Esa actitud contraproducente de algunas comunidades musulmanas se ve también en los conservadores populistas que “votan a favor de su propia ruina económica”. La guerra cultural, sostiene Žižek, que llama a la recuperación de la lucha de clases y a la “solidaridad global con los explotados y oprimidos”, es en realidad una guerra de clases desplazada. A su juicio, “los cándidos intentos de ilustrar a los inmigrantes (explicándoles que nuestras costumbres sexuales son diferentes, que el hecho de que una mujer se pasee en minifalda y sonrisa no es una invitación) son ejemplos de una pasmosa estupidez. Eso es algo que los inmigrantes saben muy bien, y por eso hacen lo que hacen.

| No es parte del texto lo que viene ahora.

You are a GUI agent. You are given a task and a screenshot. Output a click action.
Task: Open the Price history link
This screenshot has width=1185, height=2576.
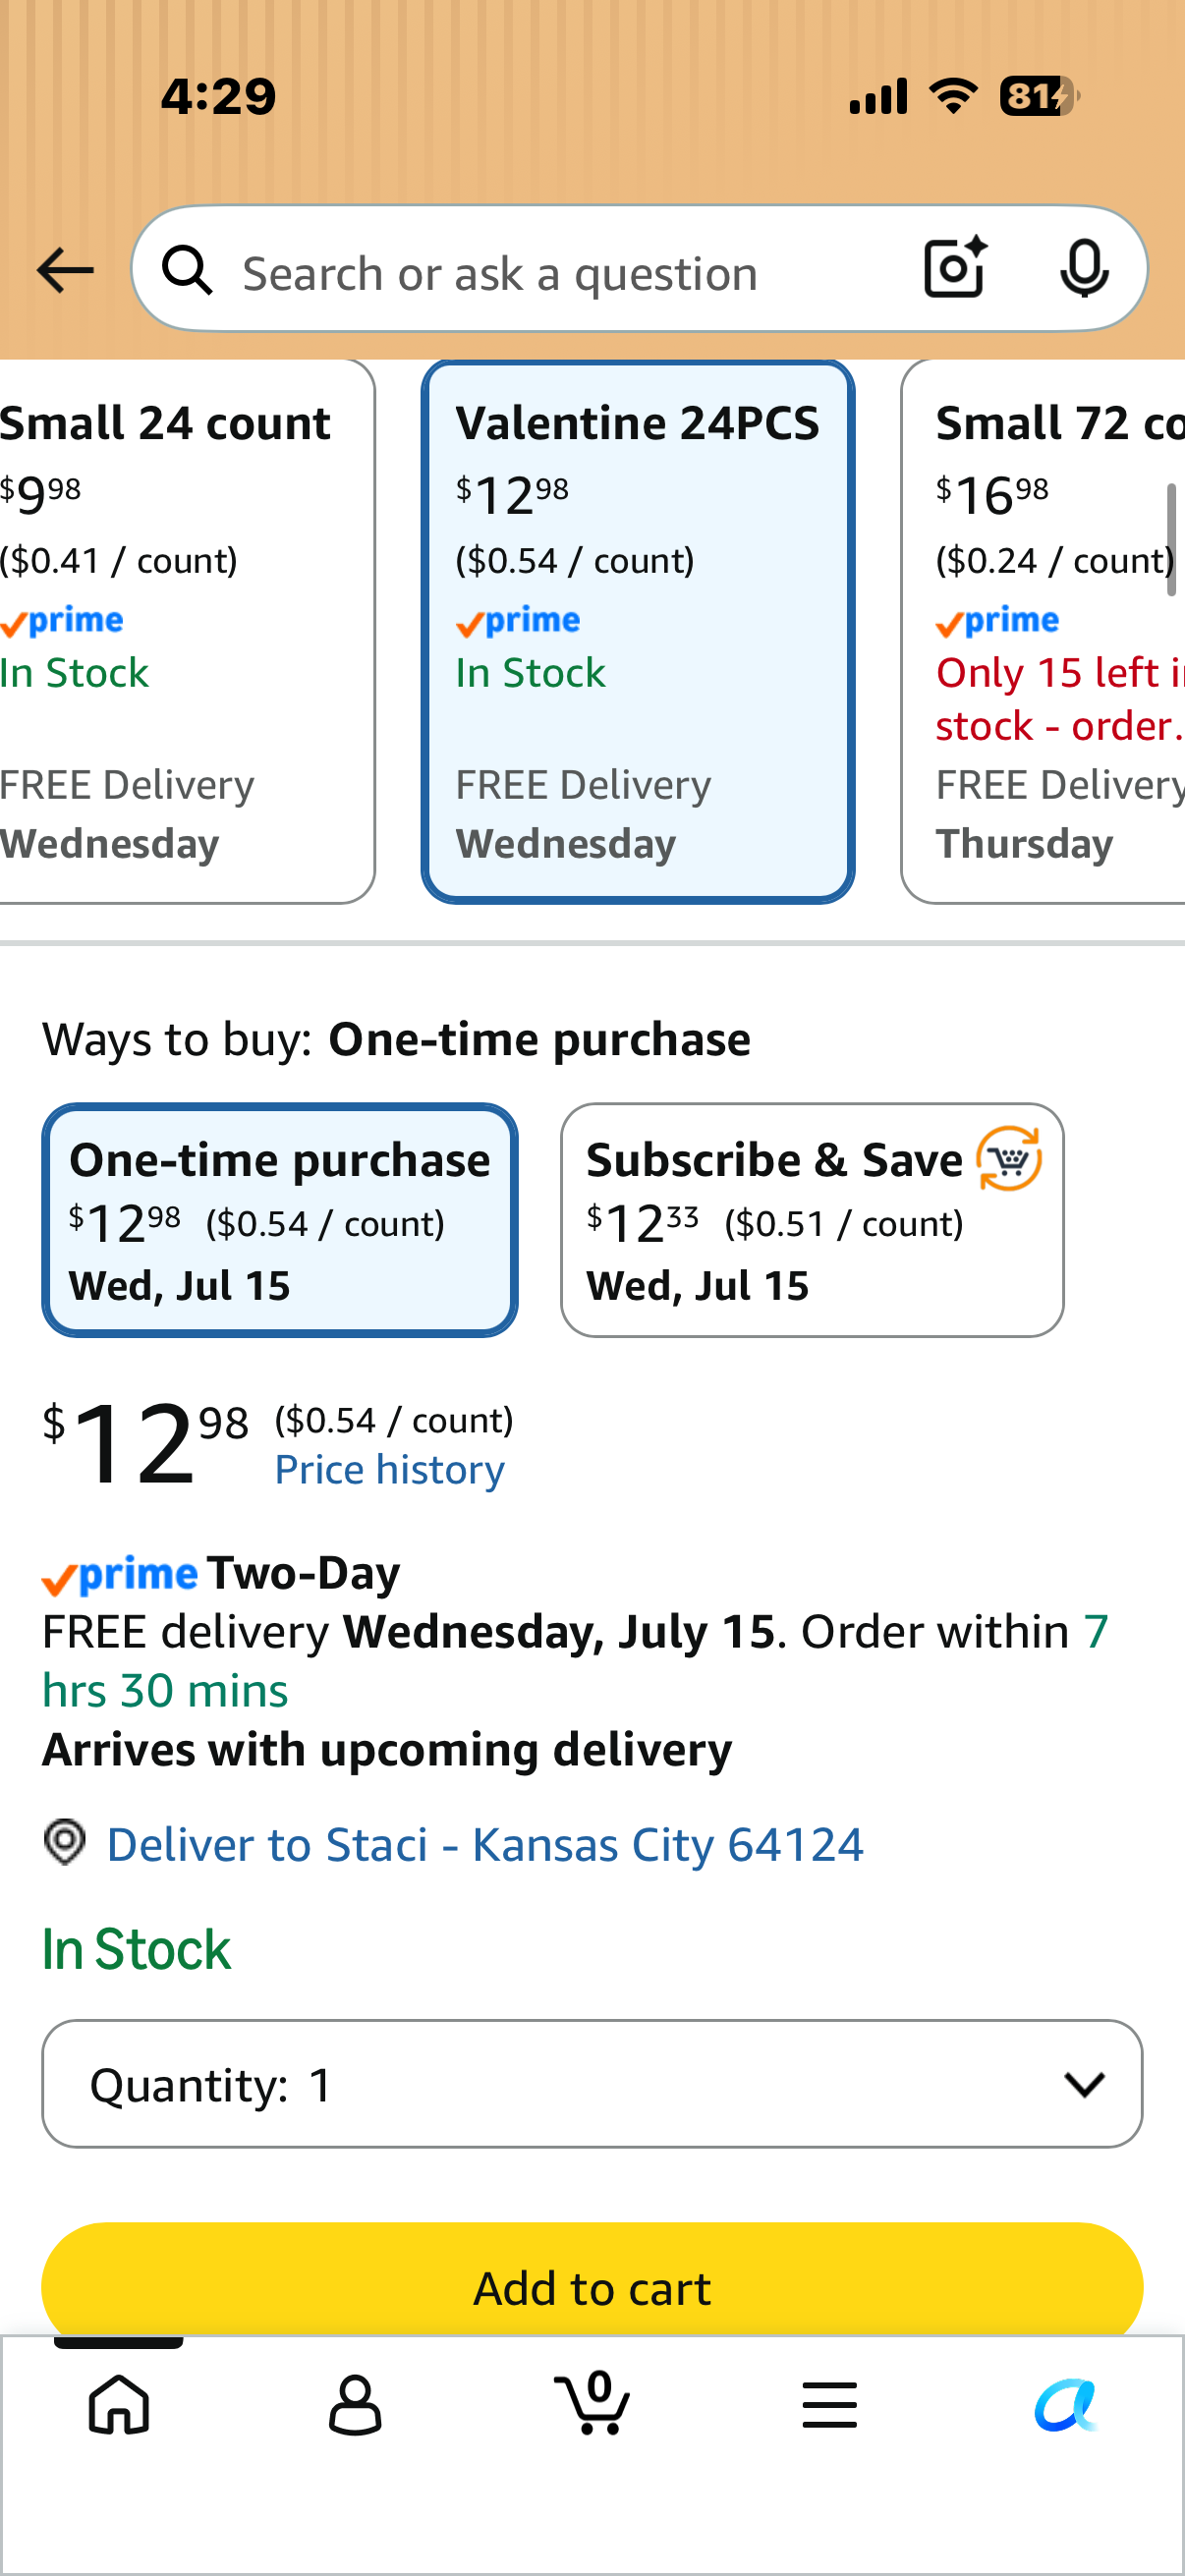click(390, 1469)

Son del todo conscientes de que su actitud es por completo ajena a nuestra cultura dominante, y lo hacen precisamente para herir nuestra sensibilidad”.
Por tanto, “no basta con dar voz a los desvalidos: a fin de conseguir una emancipación real, deben ser educados (por la libertad y por sí mismos) en la libertad”.
Según Žižek, se debe formular “una serie mínima de normas que sean obligatorias para todos, sin temor a que parezcan ‘eurocéntricas’: libertad religiosa, protección de la libertad individual contra la presión del grupo, derechos de las mujeres; y segundo, dentro de esos límites, insistir de manera incondicional en la tolerancia hacia los distintos modos de vida”. La actitud humanitaria de la “izquierda liberal”, sostiene, comparte con los partidarios de la brutalidad antiinmigración el presupuesto “de que defender el modo de vida propio excluye el universalismo ético”. El conflicto del multiculturalismo “no es un conflicto entre culturas, sino un conflicto entre diferentes visiones de cómo pueden y deberían coexistir diferentes culturas”: según él, “la auténtica respuesta izquierdista a este moralismo liberal es que, en lugar de rechazar la ‘protección de nuestro modo de vida’ como tal, habría que demostrar que lo que proponen los populistas antiinmigración como defensa de nuestro modo de vida de hecho supone una amenaza mayor que todos los inmigrantes juntos”.
Daniel Gascón (Zaragoza, 1981) es escritor y editor de Letras Libres. Su libro más reciente es 'El padre de tus hijos' (Literatura Random House, 2023).